Since blood can only be stored for about 40 days, entities like Red Cross work diligently to keep adequate advance supply. “When you go to the hospital you just assume that all the medical care you need would be at the hospital, but blood is a perishable item.” Blood donated on Monday is often delivered into someone else by Friday. “We typically separate each donation into three parts,” Wilson explains, “your platelets could go to a cancer patient, your red blood cells might help someone who’s in a car accident and your plasma could potentially help a burn victim.”
“Your one donation has the potential to help save up to three different lives.

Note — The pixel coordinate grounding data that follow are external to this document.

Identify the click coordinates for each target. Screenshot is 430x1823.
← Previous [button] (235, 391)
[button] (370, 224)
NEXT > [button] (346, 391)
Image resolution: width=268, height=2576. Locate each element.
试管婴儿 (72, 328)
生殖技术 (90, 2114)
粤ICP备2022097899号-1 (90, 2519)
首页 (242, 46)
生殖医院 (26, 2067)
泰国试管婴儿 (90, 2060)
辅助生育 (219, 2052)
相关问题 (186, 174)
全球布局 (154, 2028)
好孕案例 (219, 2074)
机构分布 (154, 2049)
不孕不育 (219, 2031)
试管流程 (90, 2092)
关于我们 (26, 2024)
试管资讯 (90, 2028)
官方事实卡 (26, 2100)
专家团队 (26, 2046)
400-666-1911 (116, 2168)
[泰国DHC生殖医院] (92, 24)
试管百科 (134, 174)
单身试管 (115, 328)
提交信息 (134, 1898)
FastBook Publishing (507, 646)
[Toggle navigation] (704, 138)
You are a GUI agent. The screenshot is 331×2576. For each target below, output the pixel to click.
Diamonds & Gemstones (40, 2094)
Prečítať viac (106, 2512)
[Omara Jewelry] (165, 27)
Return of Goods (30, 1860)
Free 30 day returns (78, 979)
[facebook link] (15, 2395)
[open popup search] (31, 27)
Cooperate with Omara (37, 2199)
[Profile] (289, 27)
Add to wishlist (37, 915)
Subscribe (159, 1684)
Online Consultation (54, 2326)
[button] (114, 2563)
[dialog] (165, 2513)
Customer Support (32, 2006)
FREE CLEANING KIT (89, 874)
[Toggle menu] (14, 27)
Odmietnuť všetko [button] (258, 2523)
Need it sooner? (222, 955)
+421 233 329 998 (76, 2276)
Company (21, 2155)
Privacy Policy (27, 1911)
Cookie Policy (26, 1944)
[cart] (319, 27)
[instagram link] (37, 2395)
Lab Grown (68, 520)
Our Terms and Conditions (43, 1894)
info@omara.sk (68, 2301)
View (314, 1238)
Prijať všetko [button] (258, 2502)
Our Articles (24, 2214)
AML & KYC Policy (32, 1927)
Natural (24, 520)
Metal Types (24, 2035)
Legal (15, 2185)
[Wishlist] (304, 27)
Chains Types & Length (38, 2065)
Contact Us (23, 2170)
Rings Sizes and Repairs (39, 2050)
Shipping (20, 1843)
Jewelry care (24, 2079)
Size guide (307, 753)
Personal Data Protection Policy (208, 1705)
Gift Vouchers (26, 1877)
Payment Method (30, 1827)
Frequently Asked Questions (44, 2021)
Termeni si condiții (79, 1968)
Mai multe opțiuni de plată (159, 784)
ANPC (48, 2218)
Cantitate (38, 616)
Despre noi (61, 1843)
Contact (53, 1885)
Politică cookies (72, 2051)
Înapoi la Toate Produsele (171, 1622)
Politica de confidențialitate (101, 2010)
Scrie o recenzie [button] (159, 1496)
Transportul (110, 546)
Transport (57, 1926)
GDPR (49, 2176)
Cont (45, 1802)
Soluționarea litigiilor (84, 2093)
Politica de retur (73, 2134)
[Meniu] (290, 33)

It’s pretty cool.”
COVID-19 stay-at-home orders temporarily drove down both demand and supply, but now that people are getting out more and hospitals are rescheduling delayed surgeries, the need for donated blood is on the rise. “Each blood type has its own unique properties,” which Wilson affirms makes all blood types welcome. You don’t need to know which one you are ahead of time as Red Cross will let you know what your blood type is after your donation -- as well as confirm whether or not you have COVID-19 anti-bodies.
So what’s it like to give blood? The process takes about 10 minutes. “Most people are afraid of the needle, afraid it’s going to be painful,” Wilson says, “but when the needle enters your arm, you feel a quick pinch and then you don’t feel pain. There’s no discomfort or pain.”
“I’ve stood next to so many people on the donor bed…and so many of them have said, ‘wow, that was nothing, I wish I’d gotten over this fear years ago.”
While you must be at least 17-yrs-old to begin giving blood, there is no upper age limit. “As long as you are healthy and feeling well, you can donate blood until you’re 100.” You do need to weigh at least 110 lbs but even international travel or prescription medications cause only a temporary delay. “If you don’t know if you’re eligible to give blood, we encourage you to just go to a blood drive and present to donate -- a Red Cross staff person will walk through your own eligibility."
“If you think about how you can make a difference, how you can help your neighbors, giving blood is such an easy, quick thing you can do -- and it makes such a big impact.”